Barring a big change in how clearinghouses operate, Matt Fisher, chair of the health law group at Mirrick O'Connell, said he doesn't see the law working as designed.

"There’s a feeling that this is going to help increase the ability of individuals to access their records by going to a clearinghouse [because] it’s more likely to contain a complete record set because it’s gathering it from multiple sources," he told MobiHealthNews. "I think that’s probably a very optimistic view of it. ... Given that off the top of my head I don’t know that I could identify a helathcare clearinghouse for you, I don’t know how much it helps the individual. Are they going to know the clearinghouse is actually holding their data?"

Still others see the law as actively harmful. Writing on The Healthcare Blog about a previous version of the bill, Dr. Adrian Gropper said it amounted to "a coalition of data brokers ... asking Washington to remove the little control over privacy that we have left by giving the data brokers the same HIPAA lack-of-consent treatment that our hospitals and insurance companies already have." From Gropper's perspective, treating clearinghouses as providers is disingenuous since patients at least choose their provider whereas their clearinghouse uses and sells their data without express consent.

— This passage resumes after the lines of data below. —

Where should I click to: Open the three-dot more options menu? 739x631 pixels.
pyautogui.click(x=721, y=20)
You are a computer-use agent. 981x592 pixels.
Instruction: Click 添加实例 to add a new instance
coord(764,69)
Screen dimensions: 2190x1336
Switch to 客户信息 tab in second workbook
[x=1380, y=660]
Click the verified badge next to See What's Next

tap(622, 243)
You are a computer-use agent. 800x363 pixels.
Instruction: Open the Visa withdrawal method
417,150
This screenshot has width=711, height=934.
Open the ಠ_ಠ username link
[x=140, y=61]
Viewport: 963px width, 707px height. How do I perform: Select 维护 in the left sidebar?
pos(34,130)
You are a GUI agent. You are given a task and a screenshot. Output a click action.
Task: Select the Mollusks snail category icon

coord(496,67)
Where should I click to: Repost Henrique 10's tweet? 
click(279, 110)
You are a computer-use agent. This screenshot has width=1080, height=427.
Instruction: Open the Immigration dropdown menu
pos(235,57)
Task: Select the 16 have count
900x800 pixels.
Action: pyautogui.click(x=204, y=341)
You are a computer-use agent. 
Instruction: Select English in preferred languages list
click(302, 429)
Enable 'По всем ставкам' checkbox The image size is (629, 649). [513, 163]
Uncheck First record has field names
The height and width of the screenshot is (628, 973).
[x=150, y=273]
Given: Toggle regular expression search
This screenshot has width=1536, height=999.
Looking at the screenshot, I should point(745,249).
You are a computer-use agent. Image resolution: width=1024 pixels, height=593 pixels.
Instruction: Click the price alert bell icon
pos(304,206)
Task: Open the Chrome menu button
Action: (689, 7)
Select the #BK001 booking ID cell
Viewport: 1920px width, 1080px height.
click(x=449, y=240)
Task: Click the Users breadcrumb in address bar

Data brokers currently make most of their money off of deidentified data, which is exempt from HIPAA. But currently it's not possible to create longitudinal data out of deidentified data. Under the new law, it might be, which could create a tempting new product, useful for population health and real-world evidence, but also potentially sellable. 

"This seems to me like an acknowledgment of the complete failure of things like interoperability," Harlow said. "These things already could have happened but they’re not happening. The problem of an individual patient not being able to put together a lognitudinal record is helped here only because there’s a longitudinal record of claims."

Critics have also noticed that the bill allows clearinghouses to charge a fee for patient access to their own data, though Fisher says the amount of this fee is strictly limited by the law, just as it is for providers, so patients are unlikely to be extorted.